The Bills became the first team in NFL history to score touchdowns on their first seven drives of a playoff game before kneeling down on the final possession of a 47-17 win over New England.
Allen, Kansas City’s Patrick Mahomes and Matthew Stafford of the Rams all provided big passing days to highlight wild-card weekend.
The Bills became the first team ever to go an entire game without a punt, a field goal, a turnover or getting stopped on fourth down, while scoring the most points ever against a defense coached or coordinated by Bill Belichick.
Allen went 21 for 25 for 308 yards, five TDs and rushed for 66 yards, joining Kurt Warner (2009 season against Green Bay), Tom Brady (2007 season vs Jacksonville), Peyton Manning (2003 season against Denver) and Daryle Lamonica (1969 season against Houston) as the only starting QBs with more TD passes than incompletions in a playoff game.
Mahomes provided his own highlights throwing five TD passes in a 42-21 win over Pittsburgh to join Lamonica and Kurt Warner as the only QBs ever to throw at least five touchdown passes in two playoff games.
Mahomes’ throws came in a span of just 11:31 of game time, the fastest anyone has thrown that many touchdowns in playoff history, according to the Elias Sports Bureau. The previous mark was held by Tom Brady, who did it in 24:56 against Denver in the 2011 playoffs.
Stafford also had a strong playoff debut for the Rams, going 13 for 17 for 202 yards, two TDs and a 154.5 rating in a 34-11 win over Arizona that delivered Stafford his first playoff victory in 13 NFL seasons.
Stafford joined Allen (157.6 rating) and Mahomes (138.2 rating) with big performances. The only other postseason when three starting QBs posted a rating of 135 or better in a game was in 1982 when Joe Theismann (against Detroit), David Woodley (against New England) and Lynn Dickey (against St. Louis) all did it.
Wild-card weekend didn’t provide a lot of drama with three of the six games decided by more than 20 points and another by 16.
The average margin of victory in the six games was 17.2 points per game, making this the fourth most lopsided wild-card weekend since the playoffs expanded to 12 teams in 1990. Only 2016 (19 ppg), 1996 (17.5 ppg) and 2005 (17.3 ppg) had larger average scoring margins.
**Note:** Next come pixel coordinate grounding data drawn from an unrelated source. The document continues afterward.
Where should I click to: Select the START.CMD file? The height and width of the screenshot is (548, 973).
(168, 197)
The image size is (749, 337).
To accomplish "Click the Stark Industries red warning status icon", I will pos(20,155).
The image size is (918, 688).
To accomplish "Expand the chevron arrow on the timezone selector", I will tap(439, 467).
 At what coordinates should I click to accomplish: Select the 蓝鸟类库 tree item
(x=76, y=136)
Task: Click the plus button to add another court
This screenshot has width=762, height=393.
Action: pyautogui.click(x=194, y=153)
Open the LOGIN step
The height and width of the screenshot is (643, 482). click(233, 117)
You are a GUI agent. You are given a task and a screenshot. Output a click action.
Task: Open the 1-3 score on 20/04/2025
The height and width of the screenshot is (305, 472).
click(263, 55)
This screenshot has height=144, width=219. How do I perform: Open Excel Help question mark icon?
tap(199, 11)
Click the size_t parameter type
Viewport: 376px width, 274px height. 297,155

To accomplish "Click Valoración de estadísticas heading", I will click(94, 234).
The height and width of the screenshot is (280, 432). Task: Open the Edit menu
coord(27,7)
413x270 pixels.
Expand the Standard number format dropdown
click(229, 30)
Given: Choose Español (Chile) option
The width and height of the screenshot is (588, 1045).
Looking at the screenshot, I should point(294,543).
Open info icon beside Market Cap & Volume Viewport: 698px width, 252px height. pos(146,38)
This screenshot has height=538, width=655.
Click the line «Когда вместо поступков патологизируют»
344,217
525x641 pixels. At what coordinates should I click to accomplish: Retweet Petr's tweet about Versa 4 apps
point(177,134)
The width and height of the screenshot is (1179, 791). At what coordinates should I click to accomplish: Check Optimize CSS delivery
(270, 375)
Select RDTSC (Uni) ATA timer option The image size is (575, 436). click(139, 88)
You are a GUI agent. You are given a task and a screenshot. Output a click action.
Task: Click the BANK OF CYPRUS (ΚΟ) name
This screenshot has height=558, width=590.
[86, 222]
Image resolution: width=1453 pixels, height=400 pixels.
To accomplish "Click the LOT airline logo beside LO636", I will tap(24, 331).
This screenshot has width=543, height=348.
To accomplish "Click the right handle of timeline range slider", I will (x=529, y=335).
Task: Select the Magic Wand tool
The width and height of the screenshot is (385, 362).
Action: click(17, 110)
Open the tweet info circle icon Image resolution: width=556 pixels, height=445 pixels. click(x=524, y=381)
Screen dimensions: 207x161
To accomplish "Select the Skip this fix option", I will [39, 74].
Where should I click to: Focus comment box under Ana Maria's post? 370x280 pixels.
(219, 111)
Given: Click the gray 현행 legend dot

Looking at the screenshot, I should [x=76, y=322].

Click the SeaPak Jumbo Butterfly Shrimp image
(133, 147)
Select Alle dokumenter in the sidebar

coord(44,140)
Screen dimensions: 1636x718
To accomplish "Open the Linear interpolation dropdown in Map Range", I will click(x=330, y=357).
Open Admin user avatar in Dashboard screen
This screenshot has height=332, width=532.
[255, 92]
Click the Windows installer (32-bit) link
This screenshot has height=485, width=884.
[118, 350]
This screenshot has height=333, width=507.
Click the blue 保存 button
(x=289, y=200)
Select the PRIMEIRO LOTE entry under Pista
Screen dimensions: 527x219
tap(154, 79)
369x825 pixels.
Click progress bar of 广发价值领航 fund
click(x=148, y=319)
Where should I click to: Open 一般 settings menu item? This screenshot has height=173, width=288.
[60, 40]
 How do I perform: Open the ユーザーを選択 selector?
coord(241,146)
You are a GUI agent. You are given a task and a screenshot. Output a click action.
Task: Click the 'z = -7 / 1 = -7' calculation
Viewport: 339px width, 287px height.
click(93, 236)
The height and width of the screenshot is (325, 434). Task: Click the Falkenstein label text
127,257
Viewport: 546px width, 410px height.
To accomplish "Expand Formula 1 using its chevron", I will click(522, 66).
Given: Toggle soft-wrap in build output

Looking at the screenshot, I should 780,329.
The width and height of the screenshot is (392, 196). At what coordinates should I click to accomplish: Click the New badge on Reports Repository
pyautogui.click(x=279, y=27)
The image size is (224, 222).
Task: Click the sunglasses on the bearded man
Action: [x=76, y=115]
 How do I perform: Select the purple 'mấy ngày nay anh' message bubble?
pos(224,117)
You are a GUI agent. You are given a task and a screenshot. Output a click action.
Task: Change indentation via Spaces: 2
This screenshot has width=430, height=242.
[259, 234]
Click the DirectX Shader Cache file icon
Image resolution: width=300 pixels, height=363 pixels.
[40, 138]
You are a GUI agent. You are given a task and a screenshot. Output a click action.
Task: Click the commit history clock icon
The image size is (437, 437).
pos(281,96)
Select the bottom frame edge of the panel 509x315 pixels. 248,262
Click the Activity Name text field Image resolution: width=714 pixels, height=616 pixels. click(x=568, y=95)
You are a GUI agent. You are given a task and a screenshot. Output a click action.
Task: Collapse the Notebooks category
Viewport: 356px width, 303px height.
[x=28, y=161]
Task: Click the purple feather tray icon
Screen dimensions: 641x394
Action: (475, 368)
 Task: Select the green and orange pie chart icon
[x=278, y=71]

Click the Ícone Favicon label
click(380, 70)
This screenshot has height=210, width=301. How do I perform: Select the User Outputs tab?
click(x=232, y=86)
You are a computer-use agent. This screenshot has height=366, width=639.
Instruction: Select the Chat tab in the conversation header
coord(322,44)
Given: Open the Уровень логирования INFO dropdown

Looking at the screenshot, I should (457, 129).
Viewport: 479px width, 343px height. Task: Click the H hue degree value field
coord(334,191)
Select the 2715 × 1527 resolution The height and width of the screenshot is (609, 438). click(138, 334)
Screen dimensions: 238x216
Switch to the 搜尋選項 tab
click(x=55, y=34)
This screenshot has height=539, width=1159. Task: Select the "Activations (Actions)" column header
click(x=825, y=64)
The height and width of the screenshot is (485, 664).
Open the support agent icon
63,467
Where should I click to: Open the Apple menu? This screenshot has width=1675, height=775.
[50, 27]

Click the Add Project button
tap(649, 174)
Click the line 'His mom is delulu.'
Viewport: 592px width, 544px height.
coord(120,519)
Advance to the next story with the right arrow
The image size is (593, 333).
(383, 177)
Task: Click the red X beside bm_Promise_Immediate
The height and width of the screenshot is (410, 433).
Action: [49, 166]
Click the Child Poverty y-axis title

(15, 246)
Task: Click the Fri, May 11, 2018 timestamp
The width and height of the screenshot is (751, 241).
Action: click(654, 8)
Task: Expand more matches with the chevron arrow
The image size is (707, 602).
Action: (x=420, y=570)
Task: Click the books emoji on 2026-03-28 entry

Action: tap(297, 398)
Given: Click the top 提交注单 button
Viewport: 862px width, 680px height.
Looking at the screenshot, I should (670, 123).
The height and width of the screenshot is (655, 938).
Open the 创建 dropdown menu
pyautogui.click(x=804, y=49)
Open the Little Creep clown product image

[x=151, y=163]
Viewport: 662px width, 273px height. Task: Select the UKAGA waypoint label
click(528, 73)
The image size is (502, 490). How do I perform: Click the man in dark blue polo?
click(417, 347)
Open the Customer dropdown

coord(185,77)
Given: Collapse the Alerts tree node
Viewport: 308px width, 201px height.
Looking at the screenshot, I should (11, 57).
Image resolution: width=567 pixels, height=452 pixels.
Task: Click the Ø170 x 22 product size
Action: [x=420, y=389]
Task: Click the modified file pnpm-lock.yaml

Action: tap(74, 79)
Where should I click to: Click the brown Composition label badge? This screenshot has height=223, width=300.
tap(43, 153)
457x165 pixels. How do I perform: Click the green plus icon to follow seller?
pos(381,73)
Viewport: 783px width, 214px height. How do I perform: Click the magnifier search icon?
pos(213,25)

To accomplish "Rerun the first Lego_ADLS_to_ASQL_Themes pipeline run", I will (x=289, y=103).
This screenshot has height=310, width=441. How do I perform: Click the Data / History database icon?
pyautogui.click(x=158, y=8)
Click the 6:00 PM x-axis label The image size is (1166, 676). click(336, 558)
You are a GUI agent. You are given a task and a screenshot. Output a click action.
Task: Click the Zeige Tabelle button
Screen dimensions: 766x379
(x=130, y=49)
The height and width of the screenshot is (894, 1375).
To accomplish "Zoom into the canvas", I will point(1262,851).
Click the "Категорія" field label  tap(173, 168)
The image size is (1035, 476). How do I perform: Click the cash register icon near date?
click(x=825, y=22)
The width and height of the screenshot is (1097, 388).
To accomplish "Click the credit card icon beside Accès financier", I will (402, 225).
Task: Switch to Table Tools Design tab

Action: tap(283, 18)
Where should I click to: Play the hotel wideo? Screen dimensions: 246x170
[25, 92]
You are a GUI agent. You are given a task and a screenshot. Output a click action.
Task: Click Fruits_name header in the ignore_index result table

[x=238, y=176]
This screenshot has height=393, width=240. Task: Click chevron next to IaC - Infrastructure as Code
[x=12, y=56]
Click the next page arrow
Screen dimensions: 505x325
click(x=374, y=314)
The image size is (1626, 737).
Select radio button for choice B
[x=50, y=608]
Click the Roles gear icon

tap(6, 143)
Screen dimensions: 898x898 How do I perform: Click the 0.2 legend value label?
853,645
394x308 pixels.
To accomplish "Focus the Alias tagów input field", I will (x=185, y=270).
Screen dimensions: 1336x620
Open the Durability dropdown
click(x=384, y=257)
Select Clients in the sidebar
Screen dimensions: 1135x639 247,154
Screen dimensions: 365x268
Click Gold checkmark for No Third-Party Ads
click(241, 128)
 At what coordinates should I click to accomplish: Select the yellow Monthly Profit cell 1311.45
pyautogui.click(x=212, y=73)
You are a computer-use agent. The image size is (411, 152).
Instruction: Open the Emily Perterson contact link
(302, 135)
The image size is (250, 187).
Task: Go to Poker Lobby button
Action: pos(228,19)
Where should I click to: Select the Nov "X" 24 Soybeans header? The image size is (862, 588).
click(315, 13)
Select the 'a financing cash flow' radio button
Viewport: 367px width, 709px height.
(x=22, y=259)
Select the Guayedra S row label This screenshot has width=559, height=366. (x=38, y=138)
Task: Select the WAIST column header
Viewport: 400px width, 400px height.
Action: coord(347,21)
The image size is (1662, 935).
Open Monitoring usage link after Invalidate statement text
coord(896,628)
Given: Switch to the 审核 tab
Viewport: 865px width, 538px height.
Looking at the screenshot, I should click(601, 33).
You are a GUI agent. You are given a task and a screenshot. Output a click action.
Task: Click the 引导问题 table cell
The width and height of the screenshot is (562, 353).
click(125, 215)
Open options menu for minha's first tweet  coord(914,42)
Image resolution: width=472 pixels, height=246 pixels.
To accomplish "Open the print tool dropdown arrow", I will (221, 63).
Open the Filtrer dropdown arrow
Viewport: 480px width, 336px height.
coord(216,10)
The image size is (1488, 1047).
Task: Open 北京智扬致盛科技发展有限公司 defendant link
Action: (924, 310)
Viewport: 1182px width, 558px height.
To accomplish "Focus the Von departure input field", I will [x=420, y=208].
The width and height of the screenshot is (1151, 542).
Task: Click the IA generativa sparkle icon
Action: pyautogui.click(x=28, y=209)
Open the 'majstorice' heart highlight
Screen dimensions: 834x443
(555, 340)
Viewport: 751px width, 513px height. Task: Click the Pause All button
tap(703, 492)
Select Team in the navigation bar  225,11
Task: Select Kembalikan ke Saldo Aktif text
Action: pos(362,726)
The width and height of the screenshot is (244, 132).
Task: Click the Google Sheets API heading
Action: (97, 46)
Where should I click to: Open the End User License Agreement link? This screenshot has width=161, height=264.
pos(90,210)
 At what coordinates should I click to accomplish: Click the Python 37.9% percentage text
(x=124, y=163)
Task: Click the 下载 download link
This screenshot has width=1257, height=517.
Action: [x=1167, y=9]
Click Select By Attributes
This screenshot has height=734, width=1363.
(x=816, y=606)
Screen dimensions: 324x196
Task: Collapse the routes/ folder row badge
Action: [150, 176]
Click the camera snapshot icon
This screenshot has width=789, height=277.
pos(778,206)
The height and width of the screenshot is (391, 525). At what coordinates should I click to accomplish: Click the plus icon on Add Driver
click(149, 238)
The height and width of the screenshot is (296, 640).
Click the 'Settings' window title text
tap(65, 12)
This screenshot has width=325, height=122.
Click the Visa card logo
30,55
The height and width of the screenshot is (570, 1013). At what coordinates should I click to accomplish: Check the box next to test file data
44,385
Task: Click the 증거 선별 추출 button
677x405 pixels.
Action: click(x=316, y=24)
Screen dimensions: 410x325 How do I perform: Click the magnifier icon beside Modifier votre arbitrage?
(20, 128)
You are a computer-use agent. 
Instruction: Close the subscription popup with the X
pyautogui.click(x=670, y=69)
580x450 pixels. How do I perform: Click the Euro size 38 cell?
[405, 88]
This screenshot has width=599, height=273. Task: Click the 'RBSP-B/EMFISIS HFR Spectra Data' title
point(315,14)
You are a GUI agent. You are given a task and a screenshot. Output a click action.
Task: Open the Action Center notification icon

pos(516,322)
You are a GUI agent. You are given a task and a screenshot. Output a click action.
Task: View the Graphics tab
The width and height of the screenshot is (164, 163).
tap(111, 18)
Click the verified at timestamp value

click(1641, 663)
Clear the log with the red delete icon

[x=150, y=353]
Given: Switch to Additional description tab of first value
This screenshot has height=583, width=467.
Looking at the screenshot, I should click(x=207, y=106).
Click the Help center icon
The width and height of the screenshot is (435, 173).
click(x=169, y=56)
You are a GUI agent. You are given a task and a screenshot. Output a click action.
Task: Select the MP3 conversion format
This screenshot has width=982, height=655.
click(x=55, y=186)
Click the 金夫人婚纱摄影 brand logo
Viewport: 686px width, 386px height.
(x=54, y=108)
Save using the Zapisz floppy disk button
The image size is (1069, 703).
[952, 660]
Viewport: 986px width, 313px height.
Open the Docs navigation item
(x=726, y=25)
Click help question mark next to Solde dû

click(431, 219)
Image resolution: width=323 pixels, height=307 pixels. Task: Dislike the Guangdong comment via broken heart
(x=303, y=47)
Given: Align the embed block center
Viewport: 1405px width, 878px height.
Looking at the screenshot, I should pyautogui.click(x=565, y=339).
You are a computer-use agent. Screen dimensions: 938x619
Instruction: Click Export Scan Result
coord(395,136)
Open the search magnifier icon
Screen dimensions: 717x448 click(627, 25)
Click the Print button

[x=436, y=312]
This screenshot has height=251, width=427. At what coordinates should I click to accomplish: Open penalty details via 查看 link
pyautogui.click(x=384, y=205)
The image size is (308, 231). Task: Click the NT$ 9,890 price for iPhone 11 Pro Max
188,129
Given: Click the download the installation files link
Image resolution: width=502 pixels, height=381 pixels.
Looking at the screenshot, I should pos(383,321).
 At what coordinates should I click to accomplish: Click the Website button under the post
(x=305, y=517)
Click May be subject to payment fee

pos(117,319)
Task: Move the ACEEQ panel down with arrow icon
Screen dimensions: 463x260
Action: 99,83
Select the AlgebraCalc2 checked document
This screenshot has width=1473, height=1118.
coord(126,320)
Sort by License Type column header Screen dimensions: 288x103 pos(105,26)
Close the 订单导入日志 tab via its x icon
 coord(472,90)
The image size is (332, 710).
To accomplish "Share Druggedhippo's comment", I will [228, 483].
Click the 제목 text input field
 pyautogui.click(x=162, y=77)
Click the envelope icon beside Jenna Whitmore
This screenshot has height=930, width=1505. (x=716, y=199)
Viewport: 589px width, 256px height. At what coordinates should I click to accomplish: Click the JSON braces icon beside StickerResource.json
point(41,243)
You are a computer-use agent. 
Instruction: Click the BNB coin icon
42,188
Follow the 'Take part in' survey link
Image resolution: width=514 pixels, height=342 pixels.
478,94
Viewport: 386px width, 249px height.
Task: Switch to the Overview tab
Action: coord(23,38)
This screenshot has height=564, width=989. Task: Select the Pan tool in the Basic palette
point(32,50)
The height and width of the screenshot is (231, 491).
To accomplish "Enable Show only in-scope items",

The wins by at least 20 points for Buffalo, Kansas City and the Rams, leaving this season two shy of the 2002 season for the most playoff games decided by at least 20 points.
Travis Kelce and Odell Beckham Jr. showed off their arms as well as their catching skills.
One day after Kelce became the first first player in NFL history to throw a touchdown pass, catch a TD pass and have at least 100 yards receiving in a playoff game in Kansas City’s win over Pittsburgh, Beckham showed off his dual-threat skills.
Beckham threw a 40-yard pass to Cam Akers in the Rams win over Arizona on Monday night, becoming the first player in NFL history to have a catch and a pass for at least 30 yards in the same playoff game.
BYE BYE, BIG BEN
Ben Roethlisberger likely made the final appearance of his NFL career in Pittsburgh’s playoff loss to Kansas City.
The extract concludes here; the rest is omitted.